• What the task requires: Carry on the piece below comparing two sundress patterns, starting right after its last sentence.

• Source text:
|---|

A Tale of Two Sundresses

I have now made two Summerlin dresses, and two Two Summer Sundresses (pattern available on Ravelry). Both patterns are free, and are very similar: a simple knitted bodice and a gathered woven fabric skirt. There are definitely differences, though.

First off, Summerlin is much better written. The two sisters who make up Kathryn Ivy have been knitting for a while, and that shows in the pattern instructions. Natalie Larson, the designer for Two Summer Sundress, had only been knitting for a year when she wrote hers. Two Summer isn’t hard to follow, it’s just not as polished, and the sewing instructions are seriously lacking. I do a lot of sewing, so I didn’t need them (and if I did, I could have just substituted the instructions from Summerlin), but for someone who isn’t a seamstress, they might be confusing.


Summerlin is knit from the mostly-garter-stitch straps down to a v-neck bodice (knit mostly in stockinette), then you use the backwards-loop method to cast on extra stitches for the garter stitch empire-waistband. The straps are sewn down to the back of the bodice, a button is added to the end of the waistband, and you make a buttonloop for it. The instructions are written with definite stitch counts for each size [“Repeat last two rows until you have 15 (17, 19, 21, 23) sts.”].

I don’t think backwards-loop looks as bad as some people do, but I do think it’s unwieldy for such a large number of stitches. Other than that, the waistband is stable. It lies flat, and provides a good strong place for attaching the skirt.

The straps, however, stretch. Badly. I need to take pictures of the first dress I did (which was, admittedly, in a bad yarn for this project). It’s cotton, and garter stitch. They’re going to stretch. I hoped they wouldn’t stretch quite so much as they did (even in the better yarn for this project). Combined with the v-neck, the dress was more revealing than I would care to wear, as an adult, and was far too mature for the little girls (ages 1 — 5) intended to wear it. I tied a ribbon around the straps in the back to keep it from falling down so much in the front. Another problem with the straps is that, while they don’t curl at the edges, they do fold in half lengthwise (row 1, k; row 2, k2, p1, k2). That line of knit stitches down the center kills them. Sewing grosgrain ribbon to the back of the straps stops both the stretching, and the folding, but is not part of the original pattern.

|---|

• Available data:
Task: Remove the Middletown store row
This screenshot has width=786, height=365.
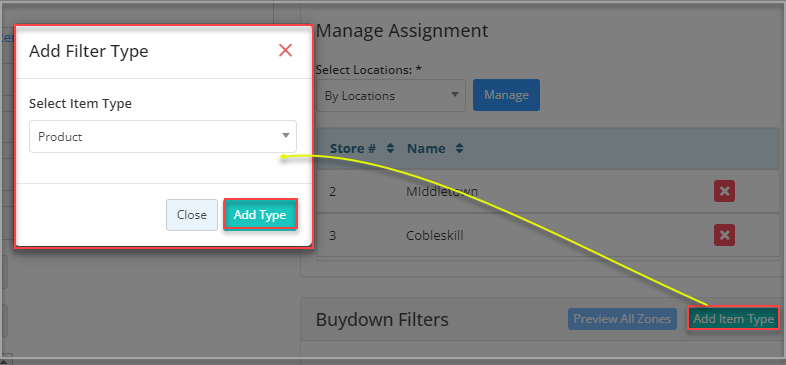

|---|

• Answer below:
The instructions for sewing the skirt are really good. One thing I recommend (and this goes for Two Summer, also), is to sew the basting (long) stitches that you use for gathering in two segments, each covering half of the upper edge of the skirt. Then, divide the skirt and bodice into four even sections, and gather the fabric one section at a time and match it to the bodice. That way you know you have it divided evenly, and you aren’t trying to pull the thread through the entire upper edge of the skirt.


The Two Summer Sundress is knit from the empire-waistband (with a yarn-over buttonhole) up, with a square neckline and garter stitch straps with two yarn-over buttonholes each. You sew a button to the end of the waistband, and one each at points about midway between the center back and the side. The straps are adjustable so it can be worn longer (hence the name) — with the straps criss-crossed for the first year, and straight the second. The instructions give a total number of stitches to be cast on for each size, and a length for the straps, but after that, you have to do a little math (“Bind off 25% of your total stitches.”). It’s never more than figuring out 25% or 50%, so it isn’t difficult, and this also makes it easier to substitute different yarns, or to make the bodice at a different gauge. Another thing with Two Summer is that after you’ve knit it, you sew ribbon (I recommend grosgrain) to the straps and the waistband, which keeps the straps from stretching, and adds stability to the waistband for the buttons. It also allows you to cover the edge of the gathered fabric (which looks neat, and keeps the fabric from unraveling), and any yarn ends that you didn’t feel like weaving in anymore (you *do* still need to weave them in a little, though).

I hate yarnover buttonholes. They are just too stretchy and not neat-looking enough for me. I’m not real crazy about doing loops for buttons, either, so I don’t know which I really prefer. With the Two Summers I’ve made, I stopped the ribbon backing before the buttonholes (on both the straps and the waistband), because I thought it would be a pain to try to line up buttonholes sewn into the ribbon with the yarnovers. If I make another, I’m going to try doing just that, and probably at least tack them together. It will look better (to me, at least), and the ribbon won’t stretch the way the yarnover will, so the buttons should stay buttoned better. I think shank buttons are better (for either dress, really) than sew-through buttons. On Two Summer, the buttonholes are really too thick for a 1/2″ sew-through button.

I think the waistband would be better in garter stitch, instead of mostly stockinette, or at the very least, do four rows of garter stitch, two rows of stockinette, then another four rows of garter. As it is (three rows of garter, five of stockinette, and three of garter, I think), it rolls. The ribbon backing stops it from doing that, but sewing it on is a bit of a pain because, well, it rolls. I also think it makes more sense when you cast off for the ends of the waistband to cast off 25% of the stitches, then knit to the end. On the next row, cast off 25% of the stitches purlwise, then continue with the bodice stitches. That way you don’t have to break yarn and reattach.

Another thing I did with the waistband was I cast on four extra stitches, so the buttonhole could overlap the button without the fabric of the skirt having to overlap. [So when I cast off the waistband stitches, I actually cast off (# of stitches cast on – 4) x 25%, k to end, next row cast off (# of stitches cast on – 4) x 25% + 4.]

The instructions for the decreases on the bodice say to do your ssk or k2tog right at the edges, and I prefer the way it looks doing k2, ssk, k to last four stitches, k2tog, k2. I think the edge is cleaner that way.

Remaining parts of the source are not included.